進行子宮頸がんに対する初めての有効な生物学的治療（Abstract # 3）

化学療法にベバシズマブを併用することにより転移性または再発性子宮頸がんの女性の生存期間が改善する

Adding bevacizumab to chemotherapy improves survival for women with metastatic or relapsed cervical cancer

第49回American Society of Clinical Oncology年次集会で発表された第III相無作為化スタディの結果、標準的な化学療法にベバシズマブを併用することにより転移性または再発性子宮頸がんの女性の生存期間が改善したことが報告された。これらの患者集団において生物学的製剤が生存期間を有意に延長したのはこれが初めてである。今回の4群の臨床試験において、再発性転移性子宮頸がんの女性452人が従来通りの化学療法のみまたは化学療法にベバシズマブを併用する治療群に無作為に割り付けられた。検証された2つの化学療法レジメンは、シスプラチンとパクリタキセルの併用およびトポテカンとパクリタキセルの併用であった。これらの2つのレジメンを比較し、これらの患者群における標準的な化学療法であるシスプラチンよりもトポテカンがより有益であるかどうかを調べた。その結果、これら2つの化学療法群で生存期間に有意差はなかった。全体的に見て、ベバシズマブと化学療法を併用された患者の生存期間中央値は17.0か月であったのに対し化学療法のみを施行された患者では13.3か月であった。腫瘍縮小率はベバシズマブ投与群で高く（48%対36%）、奏効は長く持続した。さらに、ベバシズマブに関連した生存期間に関する有益性はQOL低下の代償として得られるものではなかった。
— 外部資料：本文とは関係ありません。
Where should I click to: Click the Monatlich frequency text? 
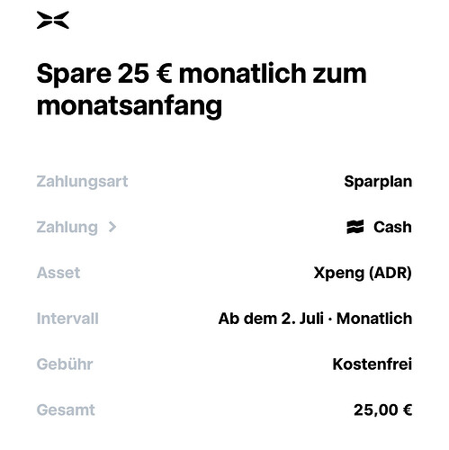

A randomized phase III study presented at the 49th Annual Meeting of the American Society of Clinical Oncology reports that adding bevacizumab to standard chemotherapy improved survival for women with metastatic or relapsed cervical cancer. This is the first time a biologic drug has significantly prolonged survival in this setting. The study was performed by the Gynecologic Oncology Group.

Chemotherapy regimens are largely ineffective against advanced cervical cancer. Worldwide, cervical cancer takes 250,000 women's lives every year. This is the first study showing that a targeted drug that blocks blood vessel formation in the tumor can prolong survival for women with gynecologic cancers.
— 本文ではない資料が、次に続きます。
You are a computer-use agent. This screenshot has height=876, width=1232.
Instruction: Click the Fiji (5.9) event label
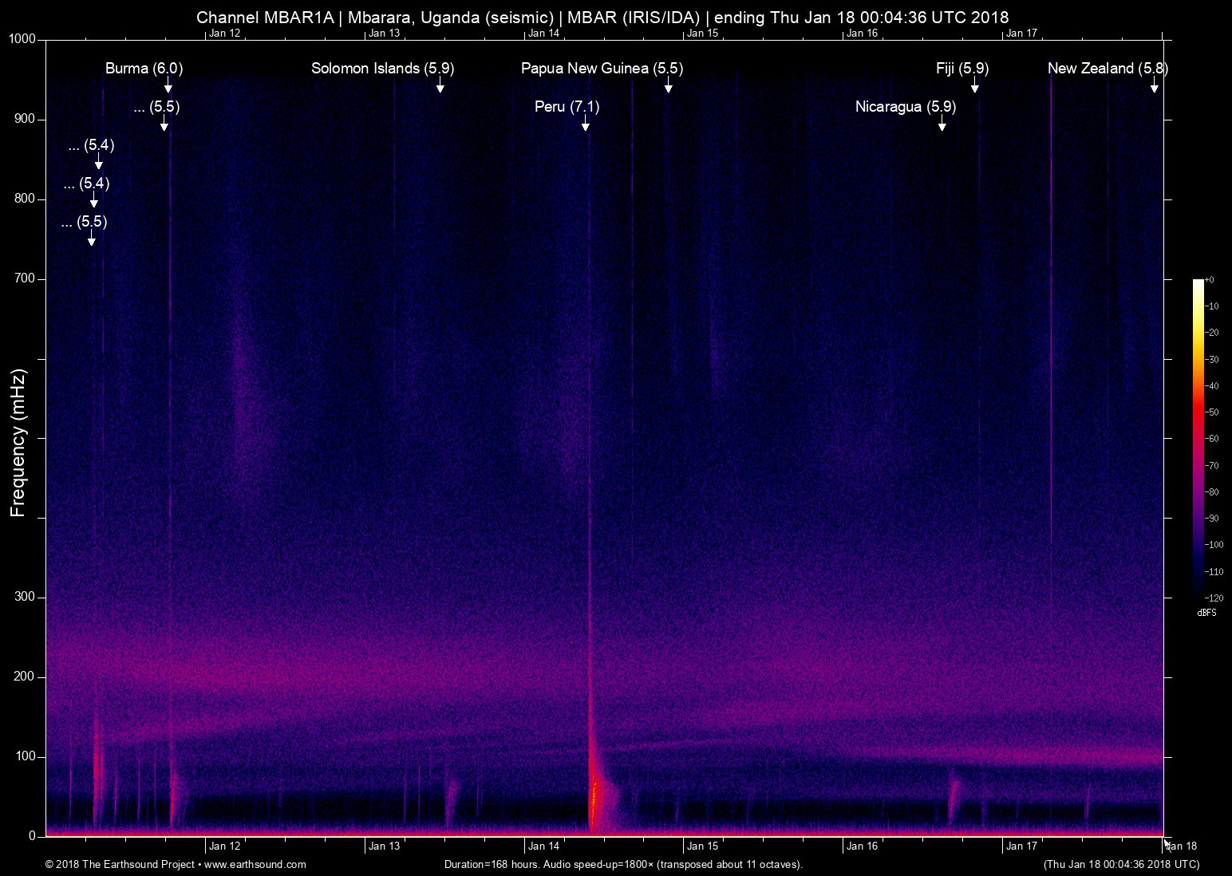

"Women with advanced cervical cancer don't have many options. We finally have a drug that helps women live longer," said lead study author Krishnansu Sujata Tewari, M.D., a professor of obstetrics and gynecology at the University of California Irvine in Orange, California. "This is also possibly a first step toward turning cervical cancer into a chronic disease, helping women live longer and allowing time for additional treatments that could further slow the cancer's progression and improve survival."

In this four-armed clinical trial, 452 women with recurrent of metastatic cervical cancer were randomly assigned to treatment with a chemotherapy regimen alone or a chemotherapy regimen plus bevacizumab. The two chemotherapy regimens tested were cisplatin plus paclitaxel and topotecan plus paclitaxel. Those two regimens were compared to determine if topotecan would be more beneficial than cisplatin, a standard chemotherapy option in this setting. There were no significant differences in survival between the two chemotherapy arms.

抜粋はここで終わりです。